**Request A**:
Answer the following questions from the camping account:
(i) In which country is the mountainside where the group sings?
(ii) What items are found missing when the group returns to camp?
(iii) How many liters of beer are brought back from the trip in search of beer?

**Extract**:
################

In particular, we have taken to belting out
The Northwest Passage, his celebration of the explorers who attempted to discover a northwest sea passage from the Atlantic to the Pacific Ocean.
So that is what we did, two Brits, an American and an Aussie, belting out a Canadian folktune about the sea, at the top of our lungs, on a mountainside in Kyrgyzstan (a completely landlocked country).
This was followed by a 'guess the missing word' quiz convoluted from Iain's bizarre imagination and a 'History of Philosophy' book, and then a limerick making circle. The things one cooks up to entertain oneself while camping are truly many splendoured.
The next day dawned bright and sunny, which Logan appreciated mightilly. Everyone else languished in bed untill the sun had pottered off to be replaced by a constant mizzle and mist interspersed with occasional bursts of full-on, lashing-it-down rain.
On an early-morning trip to clear his bowels Logan had dsicovered a series of well worn paths not much higher up the mountainside, so we take one of those routes up the mountainside. A few minutes in, at a paticularly spectacular view, I note that we've all left our cameras at the camp and wonder whether we should head back and get them. The collective decision is to keep moving. What fools we are!
We cross a burn and trudge over pastureland in the persistent mist and mizzle, an experience a little like wandering through a cloud full of cows. After a few hours the rain grows heavier and we picnic beneath a large slanting boulder for shelter. The rain still sheeting down, and visibility increasingly low through the fog, we decide to head back to camp.
We return to camp to find that a good deal of small but valuable stuff has been nicked; including cameras, an ipod, mobile phone, a tent bag and, intriguingly, a bag of haribo sweets. Much swearing ensues.
By this time the ground is a great slurry of mud, but our alcohol supplies were all consumed the previous night, and this kind of bad news needs to be washed away with a bevvy or three, so me and Iain splodge off on the 2 and a bit hour round trip in search of beer, returning with dusk at our footsteps laden with 9 litres of Kyrgyzstan's very own (bloody awful) beer наше пиво (tip: drink арпа instead, it's miles better)
We arrive in high spirits to find that Logan's tent has flooded and the fire is completely unlightable. Buggar and indeed buggaration.

################

**Listed entries**:
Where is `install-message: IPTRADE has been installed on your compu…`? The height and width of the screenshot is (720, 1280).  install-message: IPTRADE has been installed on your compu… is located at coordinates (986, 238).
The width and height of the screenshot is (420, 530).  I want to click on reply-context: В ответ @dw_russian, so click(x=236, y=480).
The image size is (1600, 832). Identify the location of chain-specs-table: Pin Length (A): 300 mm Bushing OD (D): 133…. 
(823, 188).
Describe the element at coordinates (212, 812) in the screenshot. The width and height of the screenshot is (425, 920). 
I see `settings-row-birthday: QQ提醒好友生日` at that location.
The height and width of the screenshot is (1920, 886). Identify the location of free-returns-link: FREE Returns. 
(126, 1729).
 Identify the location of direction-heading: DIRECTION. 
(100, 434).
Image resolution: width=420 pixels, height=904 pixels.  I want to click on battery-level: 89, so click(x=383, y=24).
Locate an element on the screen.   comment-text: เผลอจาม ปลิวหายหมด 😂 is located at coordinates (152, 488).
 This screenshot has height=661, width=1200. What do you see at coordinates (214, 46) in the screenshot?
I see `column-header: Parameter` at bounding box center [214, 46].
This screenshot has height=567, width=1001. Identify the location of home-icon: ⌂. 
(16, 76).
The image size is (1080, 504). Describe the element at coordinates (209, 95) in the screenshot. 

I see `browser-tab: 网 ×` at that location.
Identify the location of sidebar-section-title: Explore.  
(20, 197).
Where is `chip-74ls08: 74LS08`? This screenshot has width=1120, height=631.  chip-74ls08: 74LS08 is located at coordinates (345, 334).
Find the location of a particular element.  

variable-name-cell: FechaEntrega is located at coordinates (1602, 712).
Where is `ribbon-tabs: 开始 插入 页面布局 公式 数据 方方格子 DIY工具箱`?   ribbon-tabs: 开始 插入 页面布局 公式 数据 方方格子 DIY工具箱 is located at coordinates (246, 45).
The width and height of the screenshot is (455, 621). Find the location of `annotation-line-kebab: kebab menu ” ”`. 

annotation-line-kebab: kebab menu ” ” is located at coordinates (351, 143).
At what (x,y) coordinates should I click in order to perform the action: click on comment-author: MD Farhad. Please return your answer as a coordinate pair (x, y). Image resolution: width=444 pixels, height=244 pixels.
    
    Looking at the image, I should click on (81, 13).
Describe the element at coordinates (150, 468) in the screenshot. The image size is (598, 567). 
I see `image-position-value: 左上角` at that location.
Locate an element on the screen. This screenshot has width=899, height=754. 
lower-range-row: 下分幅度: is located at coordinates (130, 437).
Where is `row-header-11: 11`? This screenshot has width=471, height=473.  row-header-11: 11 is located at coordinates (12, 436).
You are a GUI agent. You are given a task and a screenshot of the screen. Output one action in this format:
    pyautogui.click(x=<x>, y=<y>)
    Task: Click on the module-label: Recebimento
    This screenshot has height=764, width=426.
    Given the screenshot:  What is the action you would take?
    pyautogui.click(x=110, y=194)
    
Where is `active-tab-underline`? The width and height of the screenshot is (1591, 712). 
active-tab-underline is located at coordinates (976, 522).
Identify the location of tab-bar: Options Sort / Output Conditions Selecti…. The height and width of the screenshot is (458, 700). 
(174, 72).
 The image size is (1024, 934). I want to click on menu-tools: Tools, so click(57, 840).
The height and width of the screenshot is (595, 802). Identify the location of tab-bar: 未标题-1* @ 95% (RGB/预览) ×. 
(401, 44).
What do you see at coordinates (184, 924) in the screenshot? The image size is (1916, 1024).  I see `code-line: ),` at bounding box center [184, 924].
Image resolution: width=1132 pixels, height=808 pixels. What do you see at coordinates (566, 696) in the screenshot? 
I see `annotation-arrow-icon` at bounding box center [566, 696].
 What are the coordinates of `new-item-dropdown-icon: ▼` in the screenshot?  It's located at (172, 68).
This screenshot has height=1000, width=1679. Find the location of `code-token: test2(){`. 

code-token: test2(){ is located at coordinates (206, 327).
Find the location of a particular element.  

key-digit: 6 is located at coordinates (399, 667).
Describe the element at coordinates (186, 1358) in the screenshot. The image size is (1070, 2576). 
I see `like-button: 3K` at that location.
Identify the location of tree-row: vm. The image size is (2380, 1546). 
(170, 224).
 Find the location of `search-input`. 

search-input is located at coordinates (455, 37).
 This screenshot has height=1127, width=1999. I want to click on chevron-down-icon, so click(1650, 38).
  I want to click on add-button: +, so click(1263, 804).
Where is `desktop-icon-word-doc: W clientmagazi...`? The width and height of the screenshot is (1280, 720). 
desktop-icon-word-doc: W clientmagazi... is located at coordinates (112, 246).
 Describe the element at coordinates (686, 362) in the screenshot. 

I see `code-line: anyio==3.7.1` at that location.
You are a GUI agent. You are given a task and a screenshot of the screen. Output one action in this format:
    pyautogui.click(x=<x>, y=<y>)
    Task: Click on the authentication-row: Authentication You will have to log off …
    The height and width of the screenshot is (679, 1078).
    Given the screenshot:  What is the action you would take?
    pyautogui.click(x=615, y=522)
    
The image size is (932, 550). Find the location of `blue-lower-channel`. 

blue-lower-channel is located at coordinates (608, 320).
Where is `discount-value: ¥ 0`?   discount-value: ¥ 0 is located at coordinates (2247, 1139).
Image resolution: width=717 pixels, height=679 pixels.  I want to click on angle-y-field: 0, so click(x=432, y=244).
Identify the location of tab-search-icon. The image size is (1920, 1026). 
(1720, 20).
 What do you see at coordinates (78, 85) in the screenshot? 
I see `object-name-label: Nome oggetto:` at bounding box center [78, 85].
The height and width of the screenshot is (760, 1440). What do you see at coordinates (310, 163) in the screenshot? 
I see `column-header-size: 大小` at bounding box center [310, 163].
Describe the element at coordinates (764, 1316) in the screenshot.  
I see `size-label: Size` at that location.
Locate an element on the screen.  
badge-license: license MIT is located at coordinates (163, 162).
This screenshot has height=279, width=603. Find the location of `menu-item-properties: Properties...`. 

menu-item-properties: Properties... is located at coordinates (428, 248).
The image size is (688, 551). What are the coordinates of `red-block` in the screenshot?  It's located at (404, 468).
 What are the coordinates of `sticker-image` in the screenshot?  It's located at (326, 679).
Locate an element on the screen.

################

**Request B**: Output, as a JSON list of strings with one string per line and blank lines omitted, only the lines of the entries starting at the line containing "at (326, 679)." and ending at the final line of the entries, both included.

**Written solution A**:
(i) Kyrgyzstan.
(ii) Cameras, an iPod, a mobile phone, a tent bag, and a bag of Haribo sweets.
(iii) 9 liters.

**Written solution B**:
[
  " What are the coordinates of `sticker-image` in the screenshot?  It's located at (326, 679).",
  "Locate an element on the screen."
]